Torna dopo 5 secondi, Loki è sparito e si è pure fregato il telecomando.

A.D.O.R.O.

Loki minaccia un povero impiegato per riavere il Tesseract, solo per scoprire che, apparentemente, alla TVA hanno tantissime Gemme dell’Infinito da usare come fermacarte.

Fermacarte.

FERMACARTE.

FERMACARTE.

Voi ci state dicendo che queste pietre per cui ci struggiamo dalla Fase 1, dai tempi di Iron Man 2, che ci sfracassano i pixel dagli albori di Captain America nella Seconda Guerra Mondiale, a causa delle quali abbiamo buttato Gamora E Natasha giù da una rupe su un pianeta sconosciuto, abbiamo perso il Loki con un minimo di stabilità e il solo e unico Iron Man VENGONO USATE COME FERMACARTE!

Neanche Loki la prende benissimo e torna al Time Theatre dove, accompagnato da una sad violin tune torna a guardare la morte di sua madre.

E poi quella di Odino.

Il ricongiungimento con Thor.

La sua morte per tentare di salvare il fratello.

Si spezza anche il nostro cuore e Loki non ha mai meritato tanto un abbraccio prima d’ora.

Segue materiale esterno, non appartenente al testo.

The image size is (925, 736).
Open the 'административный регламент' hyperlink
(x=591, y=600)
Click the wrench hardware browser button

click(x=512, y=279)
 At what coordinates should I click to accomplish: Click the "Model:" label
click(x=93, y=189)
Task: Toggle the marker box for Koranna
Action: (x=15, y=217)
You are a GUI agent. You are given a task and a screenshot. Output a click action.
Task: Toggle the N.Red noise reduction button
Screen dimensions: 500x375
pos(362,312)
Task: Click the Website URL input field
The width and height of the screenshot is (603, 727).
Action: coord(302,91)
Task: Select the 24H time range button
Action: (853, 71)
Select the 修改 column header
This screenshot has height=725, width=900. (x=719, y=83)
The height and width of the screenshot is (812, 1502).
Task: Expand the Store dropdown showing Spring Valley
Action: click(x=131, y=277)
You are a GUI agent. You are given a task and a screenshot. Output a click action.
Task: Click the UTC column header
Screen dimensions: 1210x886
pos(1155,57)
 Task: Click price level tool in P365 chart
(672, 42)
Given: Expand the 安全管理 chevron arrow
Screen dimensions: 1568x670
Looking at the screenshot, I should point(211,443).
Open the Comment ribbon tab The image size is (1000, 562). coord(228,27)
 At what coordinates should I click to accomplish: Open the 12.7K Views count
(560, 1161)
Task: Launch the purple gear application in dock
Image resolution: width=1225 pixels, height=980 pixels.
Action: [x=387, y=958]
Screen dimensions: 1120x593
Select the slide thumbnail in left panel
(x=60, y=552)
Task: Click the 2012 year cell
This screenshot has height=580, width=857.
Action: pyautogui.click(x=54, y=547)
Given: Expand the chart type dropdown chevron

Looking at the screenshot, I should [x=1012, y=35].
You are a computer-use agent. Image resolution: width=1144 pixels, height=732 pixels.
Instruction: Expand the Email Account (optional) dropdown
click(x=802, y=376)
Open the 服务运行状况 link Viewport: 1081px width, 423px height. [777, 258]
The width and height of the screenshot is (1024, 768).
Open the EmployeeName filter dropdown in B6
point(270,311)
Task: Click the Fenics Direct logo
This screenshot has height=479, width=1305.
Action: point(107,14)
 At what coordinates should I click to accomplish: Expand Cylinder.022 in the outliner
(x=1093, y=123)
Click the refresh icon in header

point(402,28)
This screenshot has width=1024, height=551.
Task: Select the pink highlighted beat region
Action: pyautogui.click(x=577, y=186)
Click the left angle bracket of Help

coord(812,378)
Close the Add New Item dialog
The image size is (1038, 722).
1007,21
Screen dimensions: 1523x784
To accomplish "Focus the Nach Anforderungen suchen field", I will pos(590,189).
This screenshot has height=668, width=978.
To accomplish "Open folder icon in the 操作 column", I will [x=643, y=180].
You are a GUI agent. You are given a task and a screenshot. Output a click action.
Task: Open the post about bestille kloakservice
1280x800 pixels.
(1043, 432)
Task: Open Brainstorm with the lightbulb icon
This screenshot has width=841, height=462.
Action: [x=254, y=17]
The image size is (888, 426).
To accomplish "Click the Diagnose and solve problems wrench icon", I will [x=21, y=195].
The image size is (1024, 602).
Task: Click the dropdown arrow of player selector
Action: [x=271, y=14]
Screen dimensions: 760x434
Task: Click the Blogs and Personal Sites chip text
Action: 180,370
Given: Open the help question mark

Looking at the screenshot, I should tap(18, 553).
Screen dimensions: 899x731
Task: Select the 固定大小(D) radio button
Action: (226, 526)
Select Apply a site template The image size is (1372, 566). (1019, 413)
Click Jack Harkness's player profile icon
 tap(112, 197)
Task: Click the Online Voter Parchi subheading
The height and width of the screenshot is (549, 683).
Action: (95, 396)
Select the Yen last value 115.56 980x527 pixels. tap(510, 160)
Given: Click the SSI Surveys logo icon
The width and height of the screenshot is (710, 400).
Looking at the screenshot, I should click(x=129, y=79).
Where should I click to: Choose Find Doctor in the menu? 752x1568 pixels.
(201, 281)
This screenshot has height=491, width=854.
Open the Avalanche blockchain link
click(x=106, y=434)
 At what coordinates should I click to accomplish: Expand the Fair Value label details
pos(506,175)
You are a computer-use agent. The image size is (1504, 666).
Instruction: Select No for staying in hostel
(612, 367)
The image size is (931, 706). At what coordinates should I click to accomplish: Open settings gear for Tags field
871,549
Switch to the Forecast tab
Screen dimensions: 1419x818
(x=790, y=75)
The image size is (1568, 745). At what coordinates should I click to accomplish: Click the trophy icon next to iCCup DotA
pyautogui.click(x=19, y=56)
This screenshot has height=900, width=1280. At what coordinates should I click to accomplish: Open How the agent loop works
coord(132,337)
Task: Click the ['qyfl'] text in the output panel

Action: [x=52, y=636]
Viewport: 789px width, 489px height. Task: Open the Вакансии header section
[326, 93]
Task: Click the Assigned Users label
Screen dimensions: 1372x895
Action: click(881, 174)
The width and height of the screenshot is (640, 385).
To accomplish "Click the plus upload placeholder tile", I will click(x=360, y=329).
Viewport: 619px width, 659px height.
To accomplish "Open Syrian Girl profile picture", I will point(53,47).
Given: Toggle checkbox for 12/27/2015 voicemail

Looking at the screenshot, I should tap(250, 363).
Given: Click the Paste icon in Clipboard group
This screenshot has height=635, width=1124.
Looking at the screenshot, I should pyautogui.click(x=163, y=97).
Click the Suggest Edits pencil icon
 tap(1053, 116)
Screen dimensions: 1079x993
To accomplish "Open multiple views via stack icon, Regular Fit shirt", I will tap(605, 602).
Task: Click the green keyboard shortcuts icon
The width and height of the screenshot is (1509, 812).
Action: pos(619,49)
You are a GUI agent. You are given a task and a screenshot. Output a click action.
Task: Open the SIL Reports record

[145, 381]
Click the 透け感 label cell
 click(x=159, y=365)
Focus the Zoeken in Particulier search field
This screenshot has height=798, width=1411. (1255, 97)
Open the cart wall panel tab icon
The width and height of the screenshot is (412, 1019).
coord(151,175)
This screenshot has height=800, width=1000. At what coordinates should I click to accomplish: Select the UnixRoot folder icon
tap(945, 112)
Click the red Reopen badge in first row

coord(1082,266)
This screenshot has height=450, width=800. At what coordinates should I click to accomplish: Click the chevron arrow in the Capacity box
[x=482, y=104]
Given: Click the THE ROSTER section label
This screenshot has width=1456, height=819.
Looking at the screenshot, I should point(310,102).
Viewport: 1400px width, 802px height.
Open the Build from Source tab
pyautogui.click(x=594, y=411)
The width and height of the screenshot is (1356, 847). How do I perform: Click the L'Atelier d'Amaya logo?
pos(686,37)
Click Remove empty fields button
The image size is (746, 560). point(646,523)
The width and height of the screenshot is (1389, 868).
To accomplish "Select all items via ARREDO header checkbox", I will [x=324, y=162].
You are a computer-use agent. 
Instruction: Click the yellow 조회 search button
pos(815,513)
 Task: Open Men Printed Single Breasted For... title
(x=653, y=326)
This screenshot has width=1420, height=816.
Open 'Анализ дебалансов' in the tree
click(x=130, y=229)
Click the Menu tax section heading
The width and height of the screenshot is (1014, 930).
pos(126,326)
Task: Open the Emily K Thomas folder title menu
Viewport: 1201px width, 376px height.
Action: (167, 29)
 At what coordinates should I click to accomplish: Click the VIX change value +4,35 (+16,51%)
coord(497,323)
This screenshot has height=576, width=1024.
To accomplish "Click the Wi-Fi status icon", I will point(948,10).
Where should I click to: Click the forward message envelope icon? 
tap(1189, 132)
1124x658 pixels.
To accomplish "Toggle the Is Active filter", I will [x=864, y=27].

A distruggere l’atmosfera arriva B-15, che prova a sopraffare di nuovo il dio dell’inganno, ma stavolta le va male. Loki si libera dal collare e lo mette a lei, divertendosi non poco a prendersi una piccola rivincita. La parte più maliziosa di noi l’ha trovato decisamente divertente.

Ma fa più ridere vedere Mobius tornare e dire “Non puoi più scappare” quando è stato Loki a tornare indietro.

La situazione torna seria in fretta e finalmente questa seduta di psicanalisi si può concludere, Loki risponde alla domanda fatta da Mobius sul fare del male alle persone e lui finalmente gli confida perché ha bisogno del suo aiuto. La variante pericolosa a cui sta dando la caccia è lui. Loki. Teatrale in tutto e per tutto. Due varianti al prezzo di una. BINGO!

Lui è anche sorpreso, noi non così tanto ad essere oneste.

Oklahoma, 1825. I tizi del TVA saranno pure i Power Ranger del Tempo, ma non si può dire che brillino di perspicacia. Mentre sistemano un’anomalia temporale vedono una figura incappucciata nell’ombra e mica pensano “toh, potrebbe essere quella variante pericolosa che ci fa fuori”. NO. In pieno stile Dora l’esploratrice si incamminano verso l’individuo macabro, che lancia la lanterna che ha in mano su un prato irrigato di petrolio, uccidendo gli agenti della TVA e rubando un’altra carica di reset.

Qui termina il primo episodio di Loki, che dobbiamo ammettere è stato davvero straordinario e con un equilibrio tra commedia e dramma da invidiare. Non vediamo l’ora di vedere come si evolverò la storia del nostro trickster preferito.